>>>>

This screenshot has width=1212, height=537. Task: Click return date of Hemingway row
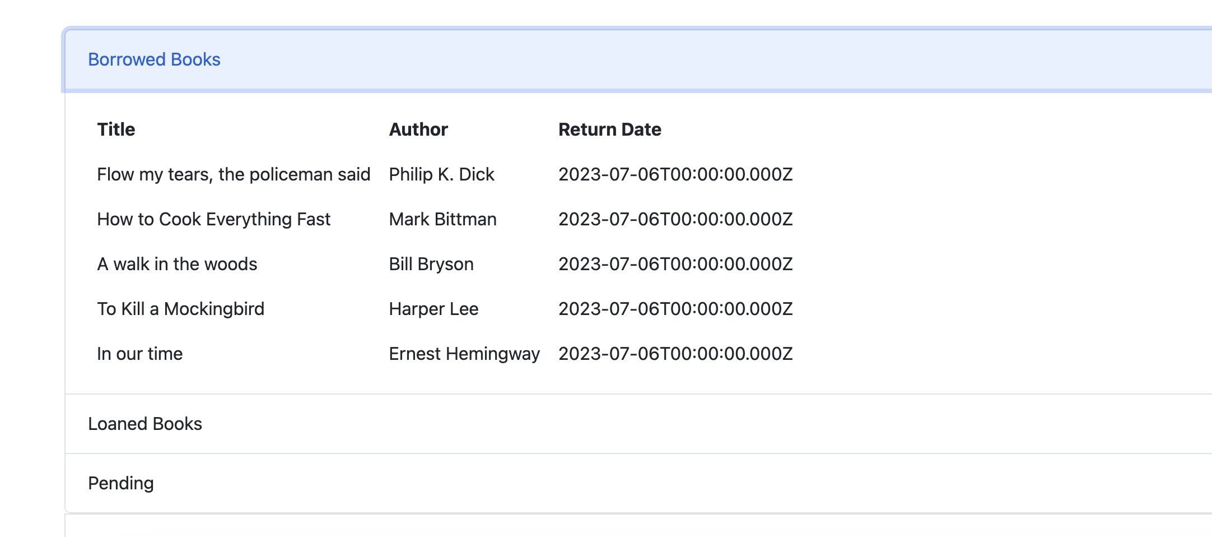[675, 354]
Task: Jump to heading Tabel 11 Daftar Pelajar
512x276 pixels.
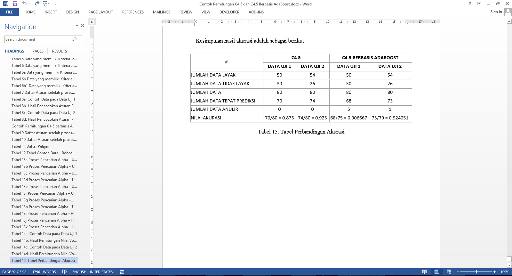Action: (30, 146)
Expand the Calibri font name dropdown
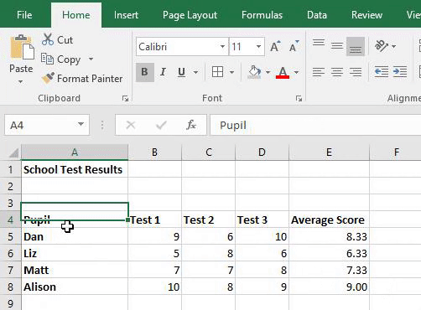 tap(222, 46)
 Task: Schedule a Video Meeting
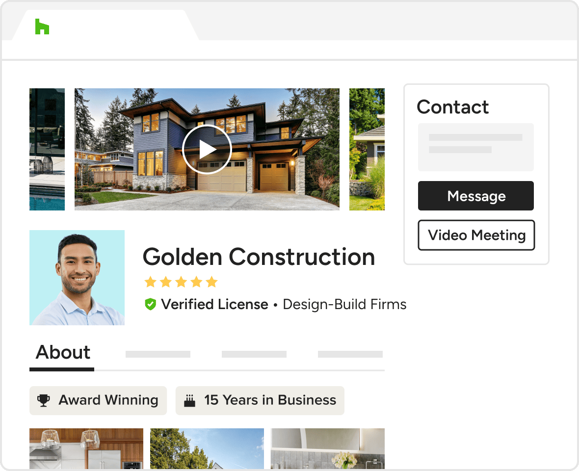[476, 235]

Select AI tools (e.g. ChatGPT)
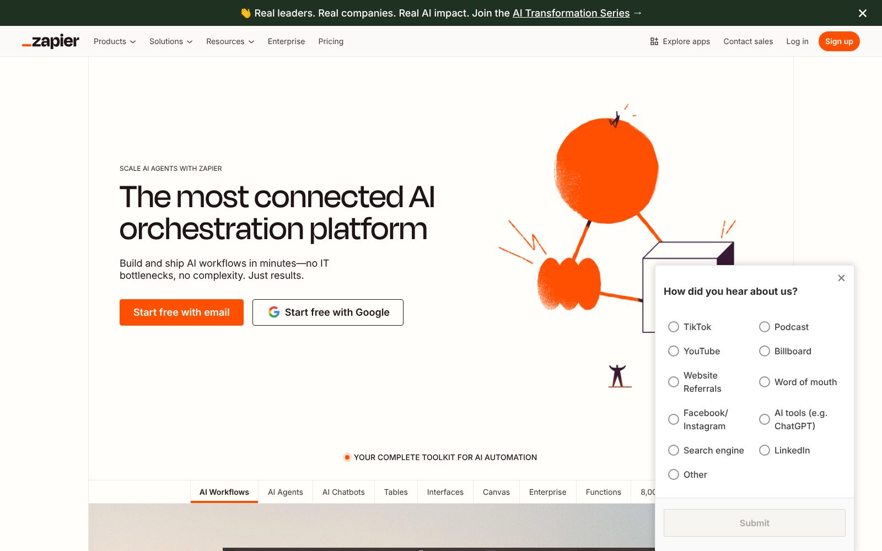[x=765, y=419]
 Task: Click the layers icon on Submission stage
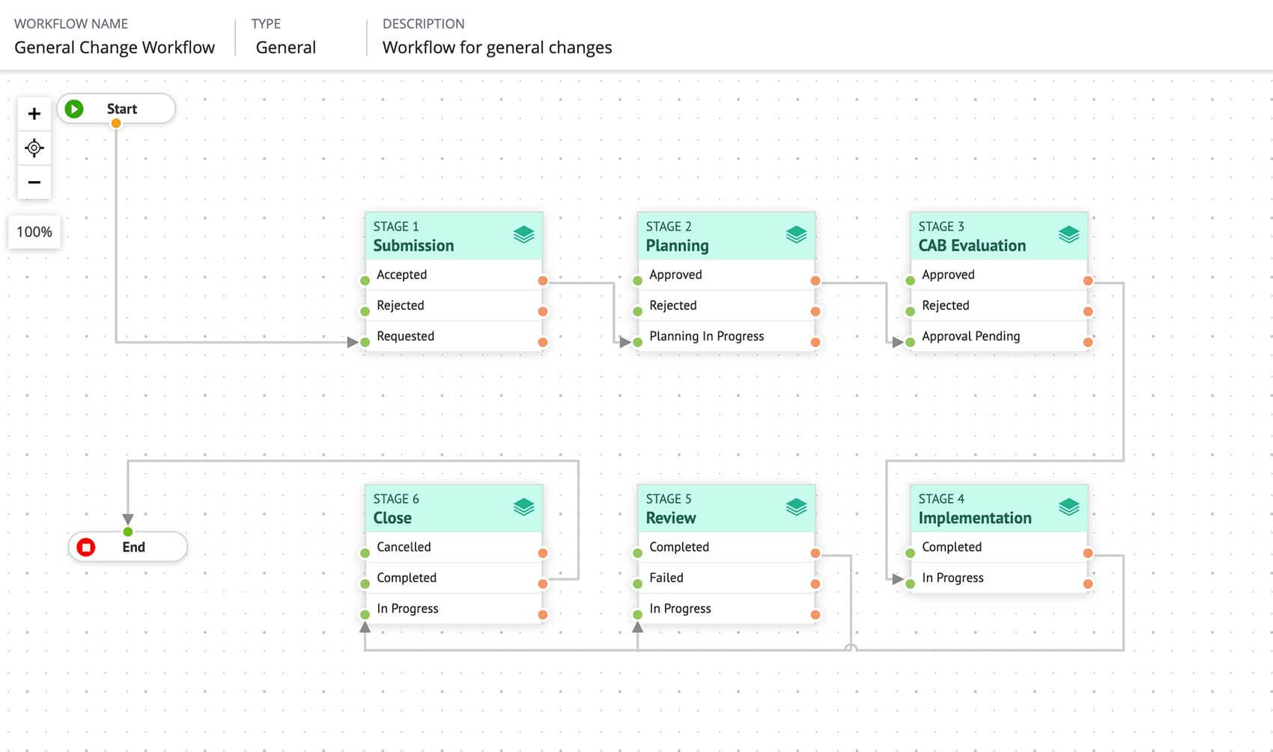[523, 233]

<<<<

• **TASK INSTRUCTIONS**
Please reproduce the records above word for word, keeping every line as it stands but leaving out the pictures.

• **REPLY TO THE TASK**
This screenshot has width=1212, height=537. Task: Click return date of Hemingway row
[675, 354]
Task: Jump to heading Tabel 11 Daftar Pelajar
512x276 pixels.
Action: (30, 146)
Expand the Calibri font name dropdown
 tap(222, 46)
 Task: Schedule a Video Meeting
[476, 235]

Select AI tools (e.g. ChatGPT)
[x=765, y=419]
 Task: Click the layers icon on Submission stage
[523, 233]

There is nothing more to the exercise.